Certains de ces sites sont proposés par des cabinets d’avocat, d’autres par des officines d’experts d’assurés, encore appelées mandataires de victimes, qui sont des personnes qui, sans être avocats, se proposent d’accompagner les victimes dans leurs démarches indemnitaires. Le but réel de ces formulaires n’est absolument pas de fournir de l’information, mais de récupérer les coordonnées de victimes, avec d’autres données personnelles, afin de les démarcher activement pour qu’elles deviennent clientes.
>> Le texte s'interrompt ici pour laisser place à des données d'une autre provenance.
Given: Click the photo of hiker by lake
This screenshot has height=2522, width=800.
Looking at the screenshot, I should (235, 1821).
Lorsque des avocats sont dans une telle démarche, ils sont à la frontière de ce que permet leur déontologie. Un décret du 30 juin 2023 a créé un Code de déontologie des avocats. Au titre des principes essentiels de la profession se trouvent la conscience, la probité, la compétence, la prudence… qui semblent bien peu compatibles avec la création de logiciels à visée publicitaire, qui ne peuvent pas donner de résultats fiables. Si l’article 15 de ce décret prévoit que « la publicité et la sollicitation personnalisée sont permises à l’avocat si elles procurent une information sincère sur la nature des prestations de services proposées et si leur mise en œuvre respecte les principes essentiels de la profession », il semble que les courriels envoyés ne respectent pas les conditions posées.
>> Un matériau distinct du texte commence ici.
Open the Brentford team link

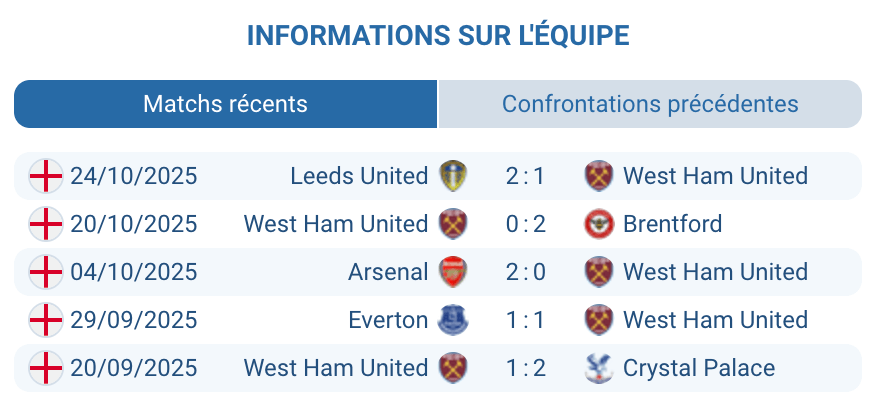[672, 224]
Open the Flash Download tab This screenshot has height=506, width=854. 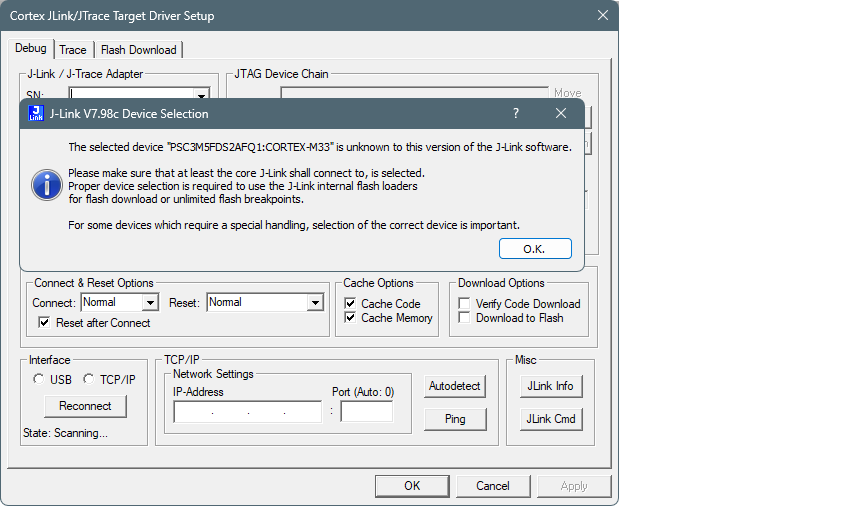[x=138, y=50]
Les sites qui ne sont pas tenus par des avocats pourraient enfreindre les règles posées par la loi du 31 décembre 1971. Celle-ci prévoit, en ses articles 54 et suivants, une restriction de l’activité de consultation juridique aux membres de certaines professions (avocats, notaires, professeurs de droit…) ; les mandataires de victimes ou experts d’assurés n’en font pas partie.
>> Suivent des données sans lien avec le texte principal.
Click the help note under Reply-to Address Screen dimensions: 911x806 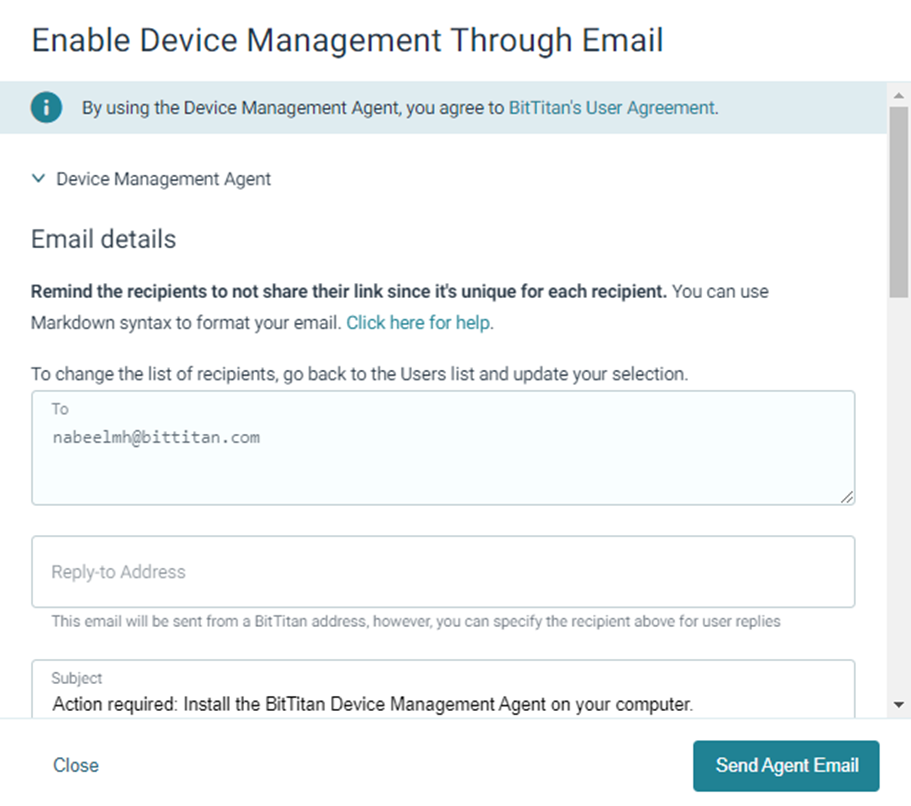(415, 621)
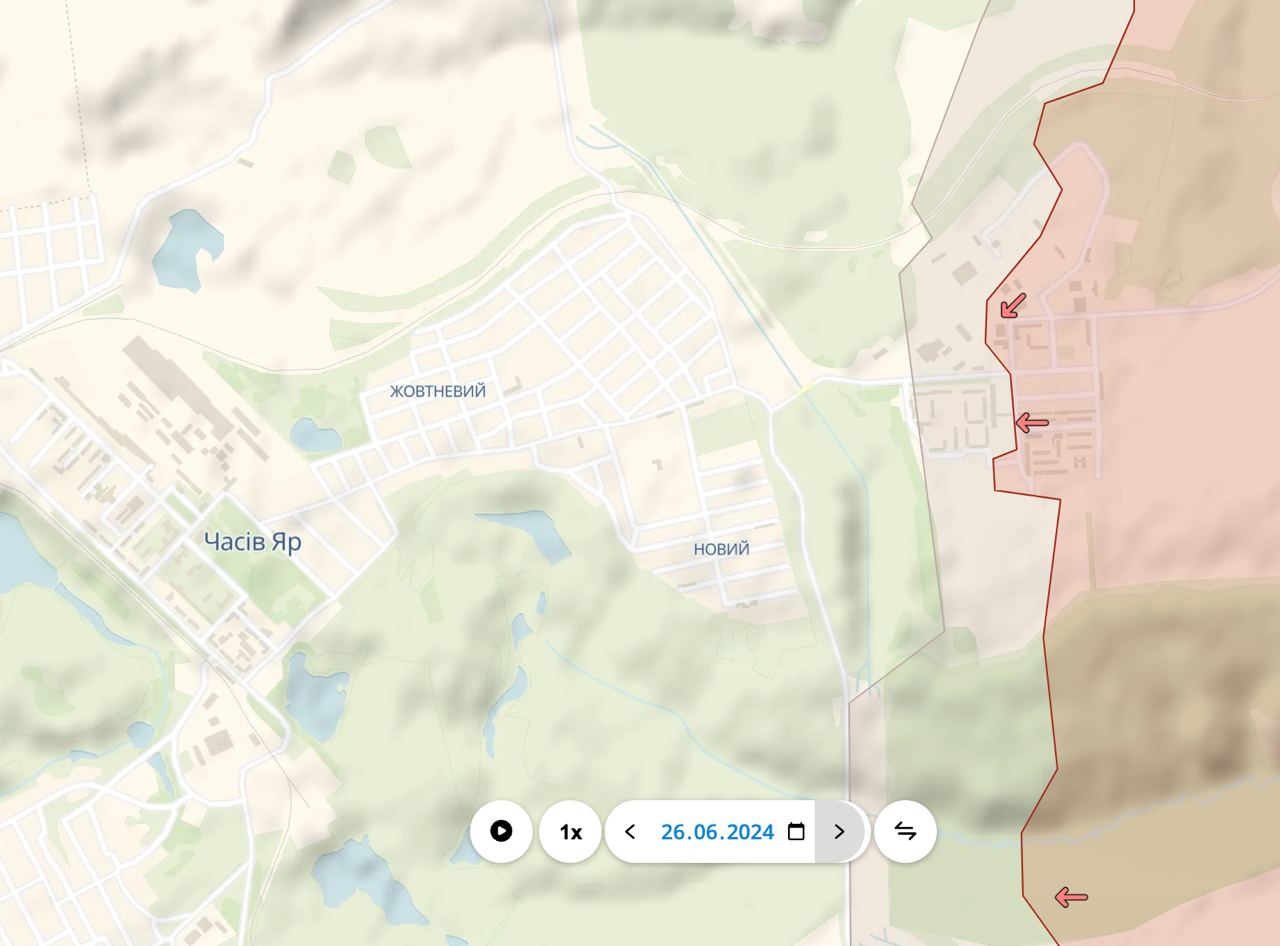Open the calendar date picker icon
The width and height of the screenshot is (1280, 946).
796,832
Certes, l’article 66-1 de la même loi dispose que la diffusion en matière juridique de renseignements et informations à caractère documentaire est libre. La frontière entre l’information et la consultation réside essentiellement dans la personnalisation de la réponse apportée à une question posée. Il ne fait nul doute que l’évaluation d’une indemnisation par ces sites est personnalisée, de telle sorte qu’il s’agit d’une consultation, non d’une information documentaire. Dès lors, si elle n’est pas exercée par une personne autorisée, elle est constitutive d’une usurpation de titre, réprimée par l’article 433-17 du code pénal.

En outre, des informations sensibles sont collectées par ces sites : non seulement des données à caractère personnel (âge, adresse de courriel…) mais aussi des données sensibles, car relatives à la santé (taux d’incapacité, évaluation des souffrances…). Or, nombre de calculateurs testés ne répondent pas aux exigences du RGPD (règlement général sur la protection des données) ou à celles de la loi informatique et liberté, ne serait-ce que sur le consentement à la collecte des données.

Les risques pour les victimes

Les personnes utilisant de tels services s’exposent ainsi à une exploitation indue de leurs données personnelles, notamment à des fins de démarchage. Il y a plus grave : les résultats envoyés, qui sont nécessairement fantaisistes, peuvent ancrer dans l’esprit de la victime de faux ordres de grandeur quant à l’étendue de ses droits.

Or, c’est en principe l’assureur du responsable d’un accident qui réalise une première estimation des dommages et intérêts, pour faire une offre d’indemnisation – il s’agit même d’une obligation en cas d’accident de la circulation. La victime risque dès lors, si la simulation est inférieure à l’offre, d’accepter témérairement celle-ci alors même qu’elle serait insuffisante, ce qui vaut transaction et lui interdit de demander une indemnisation complémentaire une fois repentie de son erreur. À l’inverse, si la simulation est supérieure à l’offre, la victime sera incitée à refuser cette dernière, alors même qu’elle serait pleinement satisfaisante, pour s’engager dans un contentieux dont l’issue pourrait lui être défavorable.

Favoriser le règlement amiable et protéger les droits des victimes suppose que l’évaluation des dommages et intérêts soit réalisée par un professionnel formé et compétent, qui prendra le temps nécessaire pour individualiser son estimation, et donner un conseil avisé.